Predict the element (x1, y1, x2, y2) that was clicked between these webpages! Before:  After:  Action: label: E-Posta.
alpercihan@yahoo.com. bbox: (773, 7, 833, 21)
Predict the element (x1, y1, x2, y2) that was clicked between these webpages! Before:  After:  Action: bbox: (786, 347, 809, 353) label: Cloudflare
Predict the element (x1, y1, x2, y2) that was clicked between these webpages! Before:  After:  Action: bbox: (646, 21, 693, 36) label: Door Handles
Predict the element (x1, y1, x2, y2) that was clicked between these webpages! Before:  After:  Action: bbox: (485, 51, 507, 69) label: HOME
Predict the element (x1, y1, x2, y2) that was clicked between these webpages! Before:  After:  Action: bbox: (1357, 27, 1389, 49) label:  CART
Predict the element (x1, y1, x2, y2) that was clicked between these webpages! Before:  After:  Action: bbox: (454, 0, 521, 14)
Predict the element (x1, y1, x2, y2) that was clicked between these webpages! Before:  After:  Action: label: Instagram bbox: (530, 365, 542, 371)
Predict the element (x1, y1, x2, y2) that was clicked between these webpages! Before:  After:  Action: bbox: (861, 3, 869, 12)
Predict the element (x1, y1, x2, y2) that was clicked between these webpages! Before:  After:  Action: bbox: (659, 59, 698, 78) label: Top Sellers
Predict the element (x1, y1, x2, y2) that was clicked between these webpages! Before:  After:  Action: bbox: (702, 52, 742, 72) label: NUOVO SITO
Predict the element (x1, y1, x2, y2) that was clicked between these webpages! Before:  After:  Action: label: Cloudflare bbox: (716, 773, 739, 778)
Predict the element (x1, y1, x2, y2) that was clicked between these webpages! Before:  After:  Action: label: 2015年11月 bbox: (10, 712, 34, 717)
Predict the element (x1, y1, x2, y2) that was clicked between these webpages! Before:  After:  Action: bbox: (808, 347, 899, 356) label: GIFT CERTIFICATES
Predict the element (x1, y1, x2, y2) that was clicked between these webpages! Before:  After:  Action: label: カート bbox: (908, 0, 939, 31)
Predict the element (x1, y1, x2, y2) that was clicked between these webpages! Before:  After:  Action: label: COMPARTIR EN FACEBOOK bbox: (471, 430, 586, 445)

Goal
Rewrite every row above, swapping "clicked" for "selected" wherever it appears and keeping everything else the same.

Answer below
Predict the element (x1, y1, x2, y2) that was selected between these webpages! Before:  After:  Action: label: E-Posta.
alpercihan@yahoo.com. bbox: (773, 7, 833, 21)
Predict the element (x1, y1, x2, y2) that was selected between these webpages! Before:  After:  Action: bbox: (786, 347, 809, 353) label: Cloudflare
Predict the element (x1, y1, x2, y2) that was selected between these webpages! Before:  After:  Action: bbox: (646, 21, 693, 36) label: Door Handles
Predict the element (x1, y1, x2, y2) that was selected between these webpages! Before:  After:  Action: bbox: (485, 51, 507, 69) label: HOME
Predict the element (x1, y1, x2, y2) that was selected between these webpages! Before:  After:  Action: bbox: (1357, 27, 1389, 49) label:  CART
Predict the element (x1, y1, x2, y2) that was selected between these webpages! Before:  After:  Action: bbox: (454, 0, 521, 14)
Predict the element (x1, y1, x2, y2) that was selected between these webpages! Before:  After:  Action: label: Instagram bbox: (530, 365, 542, 371)
Predict the element (x1, y1, x2, y2) that was selected between these webpages! Before:  After:  Action: bbox: (861, 3, 869, 12)
Predict the element (x1, y1, x2, y2) that was selected between these webpages! Before:  After:  Action: bbox: (659, 59, 698, 78) label: Top Sellers
Predict the element (x1, y1, x2, y2) that was selected between these webpages! Before:  After:  Action: bbox: (702, 52, 742, 72) label: NUOVO SITO
Predict the element (x1, y1, x2, y2) that was selected between these webpages! Before:  After:  Action: label: Cloudflare bbox: (716, 773, 739, 778)
Predict the element (x1, y1, x2, y2) that was selected between these webpages! Before:  After:  Action: label: 2015年11月 bbox: (10, 712, 34, 717)
Predict the element (x1, y1, x2, y2) that was selected between these webpages! Before:  After:  Action: bbox: (808, 347, 899, 356) label: GIFT CERTIFICATES
Predict the element (x1, y1, x2, y2) that was selected between these webpages! Before:  After:  Action: label: カート bbox: (908, 0, 939, 31)
Predict the element (x1, y1, x2, y2) that was selected between these webpages! Before:  After:  Action: label: COMPARTIR EN FACEBOOK bbox: (471, 430, 586, 445)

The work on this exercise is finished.